Em uma viagem a zonas de produção de ópio do Afeganistão, a AFP viu campos de trigo onde antes brotavam as flores da papoula, na primeira colheita desde a aplicação dessa proibição.
O grande dilema do Afeganistão se reflete na modesta casa de Hazrato na aldeia Sher Surkh da província de Kandahar: uma fonte de receita ilícita, porém vital se extingue em meio a uma grave crise humanitária.
"Deus também pede para ajudar os pobres como eu", diz a mulher com seu rosto coberto por um xale preto. "Ninguém nunca me ajudou", lamenta.
- Período de carência -
Os talibãs conseguiram em grande parte erradicar o cultivo da papoula no final de seu primeiro mandato entre 1996 e 2001, dizem os analistas.
Porém, essa política desapareceu quando foram depostos pela invasão liderada pelos Estados Unidos em 2001 e, em troca, começaram a financiar sua resistência com um imposto sobre esses cultivos.
A produção de ópio aportava aproximadamente a metade das receitas dos insurgentes em 2016, segundo o Escritório das Nações Unidas contra a Droga e o Crime (UNODC).
Em 2020, o último ano completo com o governo pró-ocidental no poder, 85% do ópio mundial vinha do Afeganistão, disse esse organismo.
No ano posterior, a UNODC avaliou que a economia do ópio representava entre 9% e 14% do PIB afegão.
A produção se concentrou historicamente nas áridas regiões meridionais de Kandahar e Helmand, onde também teve início o movimento talibã há mais de três décadas.

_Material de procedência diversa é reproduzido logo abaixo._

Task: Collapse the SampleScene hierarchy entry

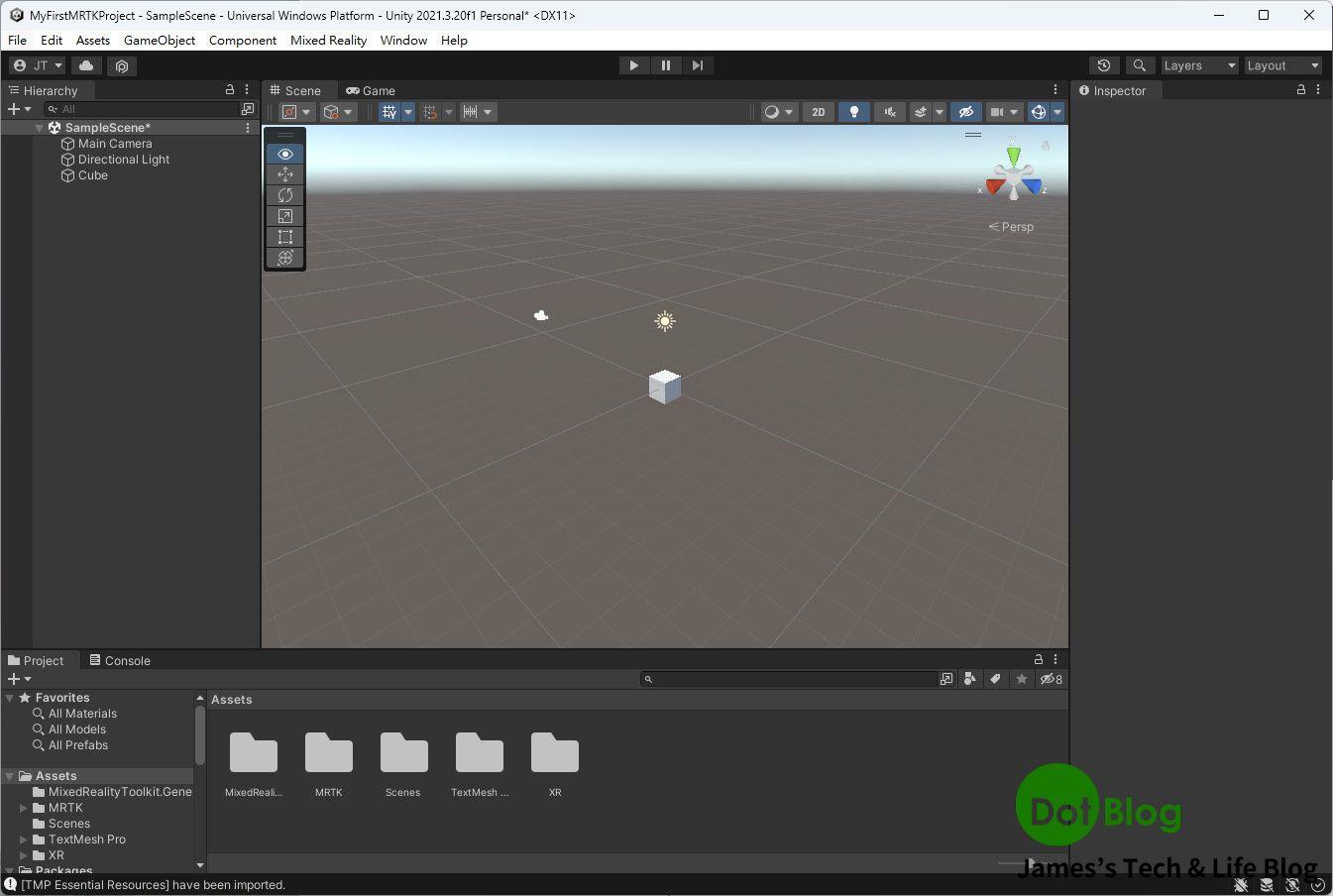Action: tap(39, 127)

No ano passado, a proibição foi anunciada quando a colheita já estava acontecendo, e um período de carência foi concedido.
Aplicar o veto imediatamente teria provocado "amplas discrepâncias", disse o analista David Mansfield em um informe em outubro.
Destruir os campos enquanto os agricultores se preparavam para recolher as papoulas e extrair a valiosa seiva teria "destroçado a colheita justo no momento em que os agricultores iam receber os frutos de seu trabalho", escreveu.
Porém, nesse ano, "há uma indicação de que se implemente estritamente a proibição", disse à AFP Anubha Sood, uma alta diretora do UNODC.
Em qualquer caso, persistem "pequenos campos" em "casas particulares e jardins, vinhedos, em zonas remotas e não visíveis".
A proibição duplicou o preço local para até 200 dólares (R$ 1004,18, na cotação atual) pelo quilograma no ano passado.